Евгений Юрьевич помолчал. Подумал. Затем негромко сказал:

— Может. Конечно, может. Если интеллектуал и умница, то совсем не обязательно, что он хороший человек с ангельским характером. Я встречал в своей жизни такую талантливую сволочь. Иногда кажется, что талант дается от бога. Но в быту, в личной жизни этот человек может быть абсолютно невыносим для окружающих. А насчет вашего вопроса. Я внимательно прочел все рукописи. И меня неприятно поразило обилие деталей в обоих случаях, когда он описывал сцены убийства. Слишком подробно, я бы даже сказал, с каким-то внутренним наслаждением. Это меня насторожило. Боюсь, что мы имеем дело с человеком, имеющим некоторые психические отклонения. Во всяком случае, он может мыслить достаточно здраво, но его рукописи указывают на возможную предрасположенность к агрессивно-истероидному типу. Я не психолог, я филолог, но у меня сложилось именно такое мнение.

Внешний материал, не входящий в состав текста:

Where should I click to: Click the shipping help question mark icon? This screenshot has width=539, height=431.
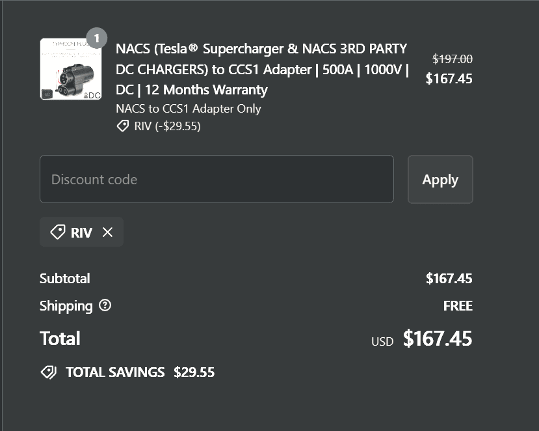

— Я вас понимаю, — Дронго взглянул на часы: прошло уже восемнадцать минут. — Не смею больше вас задерживать, Евгений Юрьевич. И спасибо за то, что вы согласились со мной побеседовать.

— Если автор наших рукописей действительно маньяк, то вы должны его найти, — мрачно заметил Сидорин, — а если кто-то из наших помогает такому зверю, то он просто дурак. Если не сказать сильнее. Можете всегда на меня рассчитывать. Я готов помогать вам при любых обстоятельствах. А сейчас извините, я должен идти.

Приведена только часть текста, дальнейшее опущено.